While your loved one is dealing with cancer, she’ll have doctor appointments, financial paperwork, and much more to manage. Needless to say, I know life can get a little chaotic, and a little organization can go a long way. I suggest helping her out by keeping a calendar of her appointments and perhaps taking notes during the appointments themselves. Start a filing system for things like medical research and insurance paperwork, and create an email list serve to keep family and friends up to date, removing that burden from her.

4. Help With Her To-Do List

Helping out around the house is a big way to help relieve your loved one of a large amount of stress. The thought of leaving daily chores undone is a huge stressor for many women, so shouldering the household responsibilities she normally handles without her having to think about them can positively impact her overall outlook. Pinney said this is a common topic for him and Pam:

“We talk about what needs to be done and what she is able to do,” he said. “For example, Pam really likes to do all the laundry, but we agreed that when it gets backed up to a certain point that I will take over. The same is true for cooking and other household chores. When she is unable to do them, we improvise. It is important to realize that some things may not get done, and it’s not the end of the world.”

If you’re not able to take on any more duties yourself, I suggest enlisting the help of family members and friends. Several community organizations are also available to pick up slack in certain areas, so explore the available options in your area.

5. Nurture Her Self-Esteem

In addition to affecting daily life, cancer can have a huge impact on self-esteem. Your loved one is likely nervous about how cancer might affect her body, her sexuality, and your reaction to both. To help her focus on healing instead of self-doubt, reassure her several times throughout the process that you think she’s beautiful no matter what.

An article in CancerCare suggests helping her find ways to look and feel her best. Encourage her to research all the different options for coping with physical changes until she finds what works for her, and keep an open dialogue about her comfort level with intimacy. Even simple acts of hugging and holding hands can help the two of you stay physically connected. Lastly, remember to just be there for her.

6. Take Time for Yourself

Beyond investing in your partner’s well-being, you need to invest in yourself as well in order to be the best possible caregiver. This involves staying active, eating well, getting plenty of sleep, and taking a little “me time.” In the WebMD article, Anderson adds,

“Get away from Cancerland. Whether golfing or having beer with a friend, you need a reprieve. You can’t be on all the time. You also need to be honest about what you are feeling. Be open and talk to a friend or family member. Guys tend to hold it in and say, ‘I’m OK or I am doing fine,’ but they are torn up inside and have nowhere to go. When I needed help, I turned to my guy friends so I could download what I was going through.”

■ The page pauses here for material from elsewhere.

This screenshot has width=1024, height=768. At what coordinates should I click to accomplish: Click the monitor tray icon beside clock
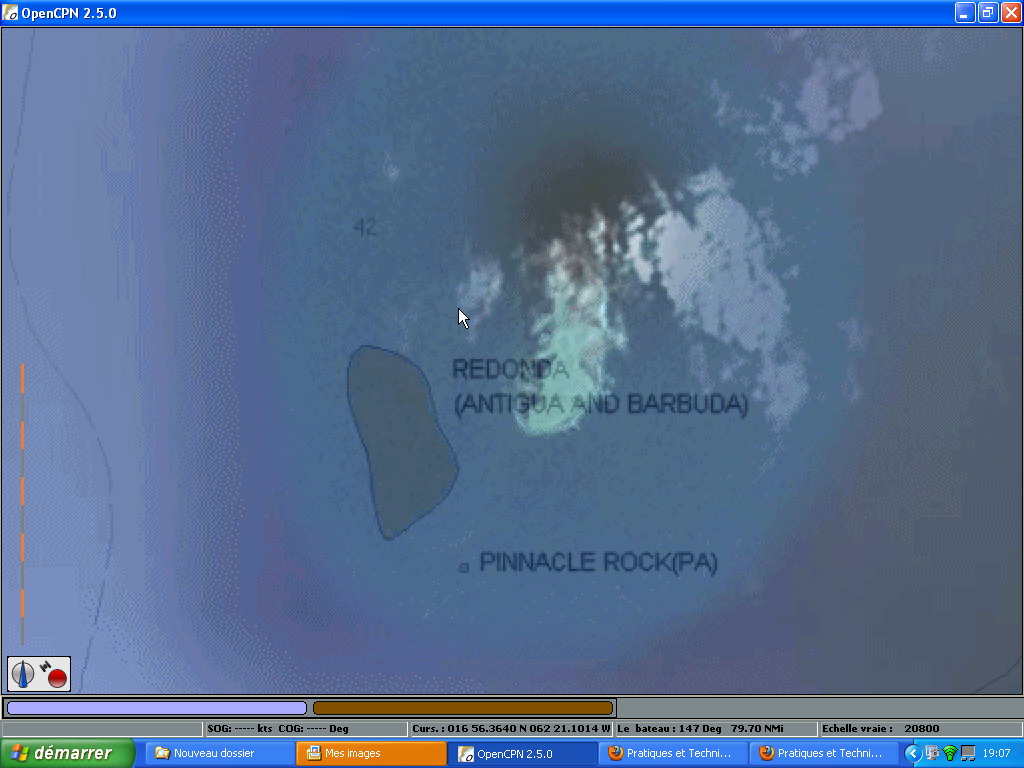[x=967, y=753]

Caregivers also tend to experience feelings of loneliness, helplessness, anger and even depression. In fact, many caregivers’ depression levels are almost the same as the patients’ levels. But the caregivers – especially the men – don’t realize that they, too, need support. If some of your emotions are too difficult to deal with on your own, join a support group or speak with a professional counselor.

The bottom line: If you don’t take care of yourself, you won’t be able to take care of your partner.

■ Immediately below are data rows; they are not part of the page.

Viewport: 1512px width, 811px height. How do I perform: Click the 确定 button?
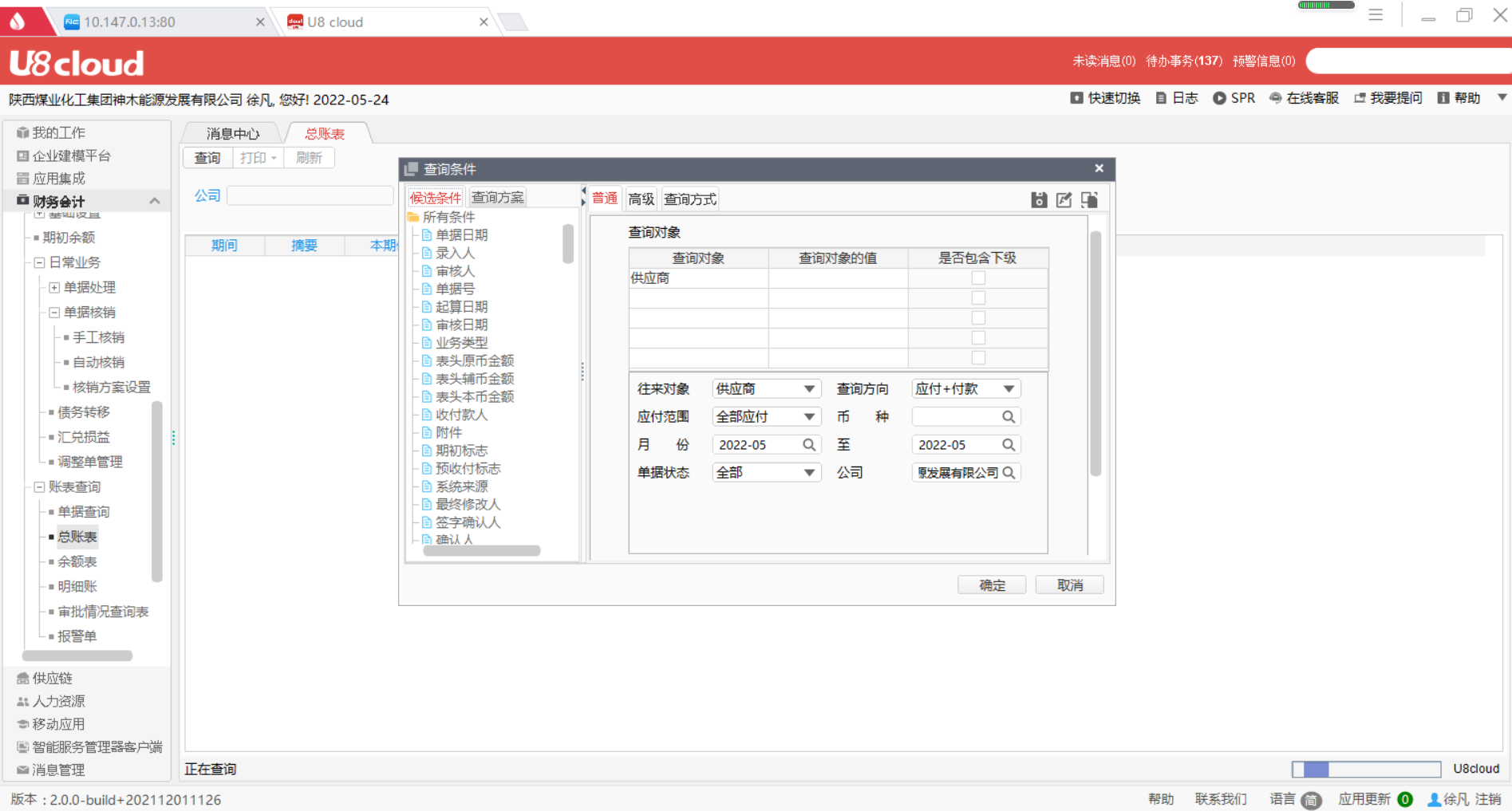point(992,585)
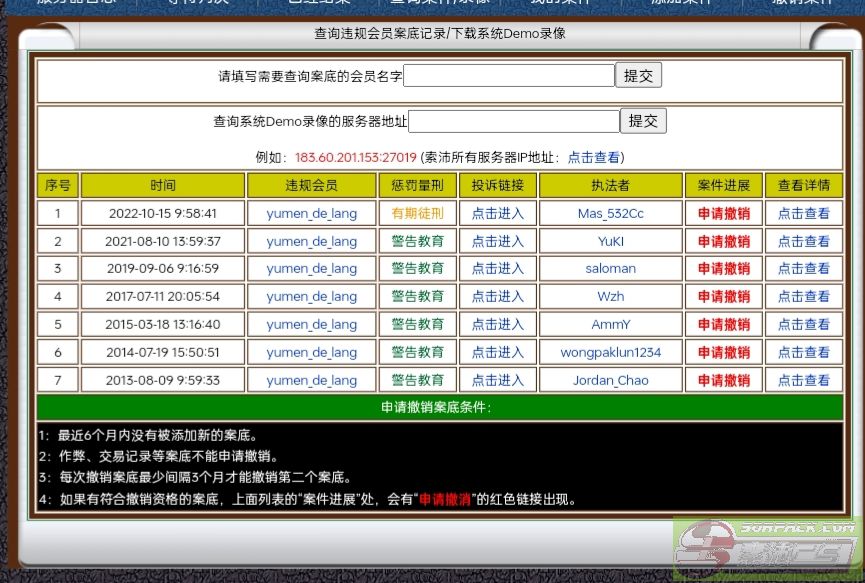
Task: Open 点击查看 link for server IP addresses
Action: click(594, 157)
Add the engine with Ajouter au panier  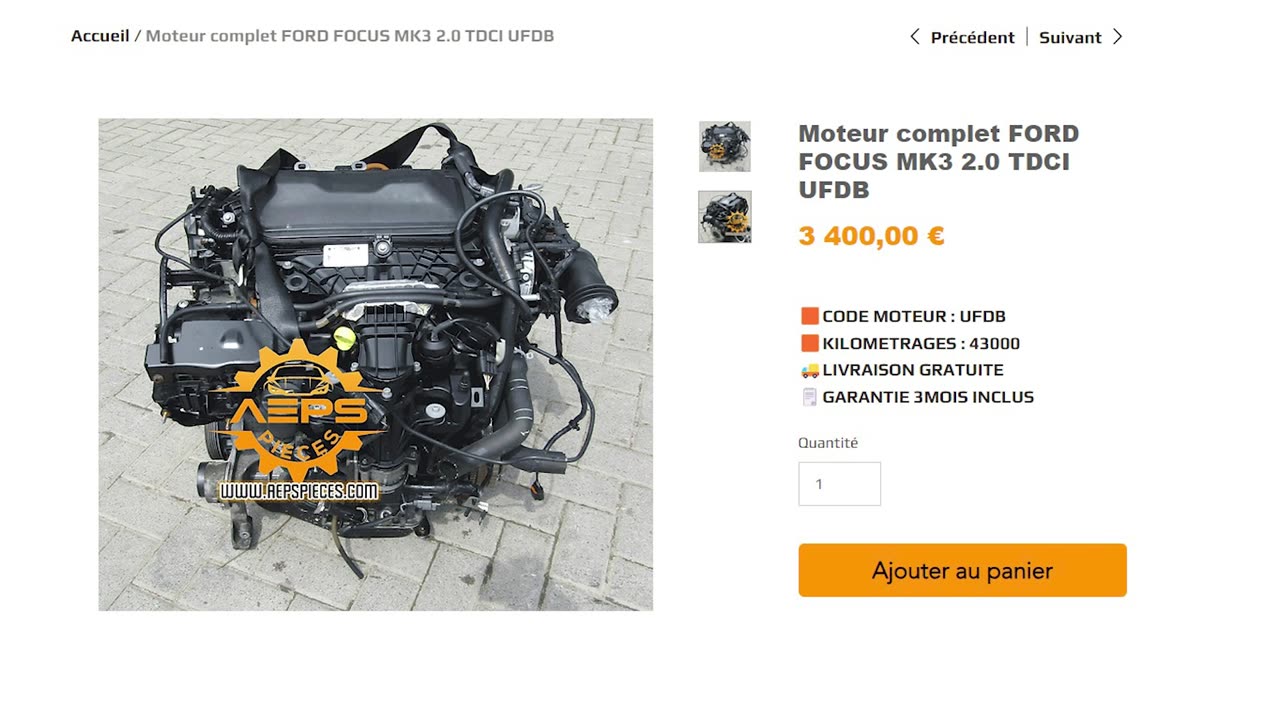962,570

7. Continue to be a Husband, Too

Lastly, as important as your duties as a caregiver are, your role as a spouse or partner remain equally important. Rapp added,

“There is a fine line between spouse and caregiver. Too often we focus only on being a caregiver. It’s important to be a little bit of both. Your partner may need someone to care for them, but they also need the safety of the relationship that existed prior to diagnosis.”

Being a caregiver is a tough job, but with a little help and reassurance, it’s nothing you can’t handle.